The bitter confirmation of Brett Kavanaugh has left the Supreme Court facing a legitimacy crisis. This was exposed by the Republicans on the Senate Judiciary committee, who showed little interest in seriously investigating Christine Blasey Ford's allegations of sexual assault. Democrats were not completely blameless either, especially Sen. Dianne Feinstein, who failed to come forward earlier with Ford's allegation. This flawed confirmation process was ultimately revealed by a sham of an FBI investigation that lasted only five days and never interviewed the alleged victim or perpetrator. Worst of all, Dr. Ford's bravery and sacrifice in coming forward with her story was in vain. What's been revealed is that the Supreme Court is an institution in the midst of a crisis of accountability, and one in need of major reform.
Urging radical changes to the Supreme Court must be on the progressive agenda in 2020 and beyond. If Democratic voters and progressive activists are angry about Kavanaugh's confirmation process, as they should be, maintaining the status quo is unacceptable. It is paramount that both common sense and radical reforms be pushed to ensure that the court is more responsive and accountable.
1. Code of Ethics
In addition to facing serious allegations of sexual misconduct, Brett Kavanaugh faces a series of other ethical questions. These range from issues with his finances, such as the strange disappearance of his debts and spending $200,000 on baseball tickets, to issues over potential bias. But, interestingly, there is no ethical rulebook for the behavior of Supreme Court justices.
Kavanaugh is not the first justice to face ethical problems, either. There have been questions of the morality of the justices appearing at partisan events, financial disclosures, and conflicts of interest. But it's now time for the Supreme Court to be subjected to the same ethical standards that Congress is held to. Not too long ago, the House introduced a bill called the "Supreme Court Ethics Act." If Democrats take back the House in November, it's important they be pressured to reintroduce and pass that legislation.
2. Term Limits
If you think about it, the Supreme Court has an unfair share of power. How else would you describe a group of nine unelected bureaucrats appointed for life to shape the laws for 300 million people? It's hard to believe that we still accept the idea that certain government officials should be given lifetime appointments. We no longer accept it for presidents, nor should we accept it for senators and representatives and, especially, Supreme Court justices.

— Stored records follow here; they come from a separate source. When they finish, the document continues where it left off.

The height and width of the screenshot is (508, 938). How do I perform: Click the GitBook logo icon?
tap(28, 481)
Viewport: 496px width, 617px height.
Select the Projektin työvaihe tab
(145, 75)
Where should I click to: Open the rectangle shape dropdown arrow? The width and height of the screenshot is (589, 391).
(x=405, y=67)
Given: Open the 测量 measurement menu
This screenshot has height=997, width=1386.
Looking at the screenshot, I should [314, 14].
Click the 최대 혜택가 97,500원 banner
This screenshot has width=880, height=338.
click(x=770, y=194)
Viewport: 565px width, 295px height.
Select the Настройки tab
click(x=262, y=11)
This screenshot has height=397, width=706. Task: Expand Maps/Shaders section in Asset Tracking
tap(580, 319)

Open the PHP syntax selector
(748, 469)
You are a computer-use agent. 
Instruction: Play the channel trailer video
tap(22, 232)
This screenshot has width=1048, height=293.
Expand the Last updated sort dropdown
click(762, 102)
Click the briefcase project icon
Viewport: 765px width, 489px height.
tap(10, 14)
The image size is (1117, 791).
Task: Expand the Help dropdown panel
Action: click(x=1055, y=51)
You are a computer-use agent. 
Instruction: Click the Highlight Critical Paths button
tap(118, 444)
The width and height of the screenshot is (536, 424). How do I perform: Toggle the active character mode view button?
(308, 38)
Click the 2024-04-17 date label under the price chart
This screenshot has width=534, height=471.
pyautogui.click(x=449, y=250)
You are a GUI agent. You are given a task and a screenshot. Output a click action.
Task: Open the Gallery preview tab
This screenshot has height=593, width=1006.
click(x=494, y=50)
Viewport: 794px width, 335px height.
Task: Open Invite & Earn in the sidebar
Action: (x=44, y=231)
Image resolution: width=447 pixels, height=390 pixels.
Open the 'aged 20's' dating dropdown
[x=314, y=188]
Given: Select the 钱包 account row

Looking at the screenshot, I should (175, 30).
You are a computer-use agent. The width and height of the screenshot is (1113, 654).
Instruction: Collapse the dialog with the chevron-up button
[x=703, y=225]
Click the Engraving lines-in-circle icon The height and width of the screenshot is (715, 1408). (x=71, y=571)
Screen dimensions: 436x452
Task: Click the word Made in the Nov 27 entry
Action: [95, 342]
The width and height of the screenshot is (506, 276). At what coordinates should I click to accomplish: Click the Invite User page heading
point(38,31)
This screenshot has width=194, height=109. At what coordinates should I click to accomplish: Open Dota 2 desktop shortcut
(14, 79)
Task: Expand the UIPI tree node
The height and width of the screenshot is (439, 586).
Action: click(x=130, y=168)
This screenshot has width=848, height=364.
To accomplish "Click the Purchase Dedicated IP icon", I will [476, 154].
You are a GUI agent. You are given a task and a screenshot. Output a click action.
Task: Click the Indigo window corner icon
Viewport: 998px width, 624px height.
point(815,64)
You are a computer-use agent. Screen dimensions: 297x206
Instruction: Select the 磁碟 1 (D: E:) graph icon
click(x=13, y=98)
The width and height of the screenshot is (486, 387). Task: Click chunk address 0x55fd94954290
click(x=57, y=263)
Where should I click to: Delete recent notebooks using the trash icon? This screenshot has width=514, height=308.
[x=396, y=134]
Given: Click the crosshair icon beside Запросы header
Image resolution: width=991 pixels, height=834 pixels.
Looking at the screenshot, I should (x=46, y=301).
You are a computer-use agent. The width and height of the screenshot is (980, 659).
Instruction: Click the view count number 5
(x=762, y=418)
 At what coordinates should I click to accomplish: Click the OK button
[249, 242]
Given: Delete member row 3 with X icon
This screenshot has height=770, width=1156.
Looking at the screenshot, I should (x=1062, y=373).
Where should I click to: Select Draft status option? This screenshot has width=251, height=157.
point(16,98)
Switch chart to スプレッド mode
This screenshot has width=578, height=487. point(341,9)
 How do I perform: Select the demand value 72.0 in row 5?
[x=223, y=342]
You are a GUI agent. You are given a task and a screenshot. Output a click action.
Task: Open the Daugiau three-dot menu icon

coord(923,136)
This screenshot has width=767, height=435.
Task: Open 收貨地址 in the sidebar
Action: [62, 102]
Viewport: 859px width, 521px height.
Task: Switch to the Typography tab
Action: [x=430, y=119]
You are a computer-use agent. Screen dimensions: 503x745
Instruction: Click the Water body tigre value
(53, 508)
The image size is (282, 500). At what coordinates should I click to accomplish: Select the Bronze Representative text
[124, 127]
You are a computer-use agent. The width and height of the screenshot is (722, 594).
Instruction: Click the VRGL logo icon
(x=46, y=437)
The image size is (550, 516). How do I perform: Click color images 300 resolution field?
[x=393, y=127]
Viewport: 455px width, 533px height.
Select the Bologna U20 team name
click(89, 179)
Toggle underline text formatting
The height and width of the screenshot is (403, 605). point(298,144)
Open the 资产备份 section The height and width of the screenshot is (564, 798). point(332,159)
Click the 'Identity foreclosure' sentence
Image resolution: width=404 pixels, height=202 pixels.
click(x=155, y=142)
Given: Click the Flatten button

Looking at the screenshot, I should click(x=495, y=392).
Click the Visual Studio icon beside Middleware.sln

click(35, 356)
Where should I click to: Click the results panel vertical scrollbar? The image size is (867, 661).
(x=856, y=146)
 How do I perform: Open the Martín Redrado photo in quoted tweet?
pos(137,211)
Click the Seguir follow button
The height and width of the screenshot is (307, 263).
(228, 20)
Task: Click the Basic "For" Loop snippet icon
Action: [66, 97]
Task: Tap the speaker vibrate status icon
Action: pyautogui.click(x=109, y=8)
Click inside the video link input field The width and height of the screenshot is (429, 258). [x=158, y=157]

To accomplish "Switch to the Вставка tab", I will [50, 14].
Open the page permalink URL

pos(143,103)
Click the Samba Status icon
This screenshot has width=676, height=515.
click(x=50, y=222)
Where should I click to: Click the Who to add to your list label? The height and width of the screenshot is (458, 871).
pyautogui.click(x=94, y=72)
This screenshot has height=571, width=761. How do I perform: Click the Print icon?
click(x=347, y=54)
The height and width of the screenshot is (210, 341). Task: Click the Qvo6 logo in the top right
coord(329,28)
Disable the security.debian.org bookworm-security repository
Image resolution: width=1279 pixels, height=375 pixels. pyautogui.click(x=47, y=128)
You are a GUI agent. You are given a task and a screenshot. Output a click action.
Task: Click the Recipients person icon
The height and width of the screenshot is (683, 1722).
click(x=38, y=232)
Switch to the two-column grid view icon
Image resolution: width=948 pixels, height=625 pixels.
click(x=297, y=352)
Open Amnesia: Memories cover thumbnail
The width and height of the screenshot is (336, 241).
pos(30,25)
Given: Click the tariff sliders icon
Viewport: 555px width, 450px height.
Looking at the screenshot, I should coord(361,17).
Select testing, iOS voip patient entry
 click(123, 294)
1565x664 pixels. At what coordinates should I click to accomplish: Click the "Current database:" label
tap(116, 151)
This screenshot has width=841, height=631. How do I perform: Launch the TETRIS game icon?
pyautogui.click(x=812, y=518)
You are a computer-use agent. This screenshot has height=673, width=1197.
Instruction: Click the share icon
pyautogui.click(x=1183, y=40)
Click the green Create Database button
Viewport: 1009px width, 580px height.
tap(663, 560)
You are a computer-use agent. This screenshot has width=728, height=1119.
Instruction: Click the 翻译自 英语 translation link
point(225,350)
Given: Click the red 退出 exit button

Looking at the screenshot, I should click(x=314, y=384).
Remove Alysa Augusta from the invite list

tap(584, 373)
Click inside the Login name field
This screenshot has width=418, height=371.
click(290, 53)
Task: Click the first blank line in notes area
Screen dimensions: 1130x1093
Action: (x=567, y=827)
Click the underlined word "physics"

The United States would be wise to join the rest of the world and introduce term limits for its highest court. Other countries have introduced 18-year term limits. An article in Vox argued that term limits would decrease the "partisan warfare" of Supreme Court nominations. Staggered 18-year terms would allow for a new vacancy every two years. Every president would get to nominate two each term. Every 20 years the court would be entirely remade. Term limits could also greatly decrease the likelihood of sudden deaths or retirements, and could introduce younger blood to a court whose average age is the highest it's ever been.
3. Direct Election of Justices
One of the more radical suggestions being widely discussed is the direct election of justices. Up until the ratification of the Seventeenth Amendment in 1913, most Americans never considered directly electing senators. This was a major victory of the progressive movement in the early 20th century in making the Senate a more democratic institution. Today, judges at the local level are routinely elected in most places.
The same should be done with the Supreme Court. While the court was originally intended to be above politics, it is anything but that today. The Supreme Court has always been a political body, though it's often been thought of as the least partisan of the three branches. But the moment Brett Kavanaugh spoke about "revenge on behalf of the Clintons" the idea of a nonpartisan court was instantly crushed. If this is the case, it would make sense to subject it to the same standard of democratic accountability as the other branches of the federal government by proposing a national election to fill vacancies.
There are obviously major hurdles to overcome before these changes can become reality. In conservative judicial circles, strict constitutional textualism — the concept that the Constitution should be interpreted as the framers intended — holds considerable influence. Look no further than the Federalist Society, which played a big role in the confirmations of Antonin Scalia, John Roberts, Clarence Thomas, Samuel Alito, Neil Gorsuch, and Brett Kavanaugh. It's crucial that progressives push back against this idea of the Constitution. The Constitution, while being a useful blueprint, should not be treated as a sacred document, but as a mutable, living representation of America's moral and ethical framework.
There's also the question of political will. These changes to the Supreme Court, especially term limits and the direct election of justices, will likely require an amendment to the Constitution. In today's political environment, passing such an amendment would be a Herculean effort. Constitutional amendments don't happen overnight. They often require decades of activism and agitation to become reality. Prohibition and women's suffrage both involved major social movements that triggered cultural and political upheaval, this would have to be similar.
Radical changes to the basic structure of the Supreme Court will invariably face huge opposition from conservatives who will frame such changes as a power grab by Democrats angry about Kavanaugh. They would also face challenges from Democrats afraid of the potential political backlash to such bold proposals. But progressives must fight back against such criticisms. Making the Supreme Court more accountable to the public may not happen for along time, but that's not an excuse to cease pushing the idea. It's crucial push the envelope, as it expands the realm of what's possible.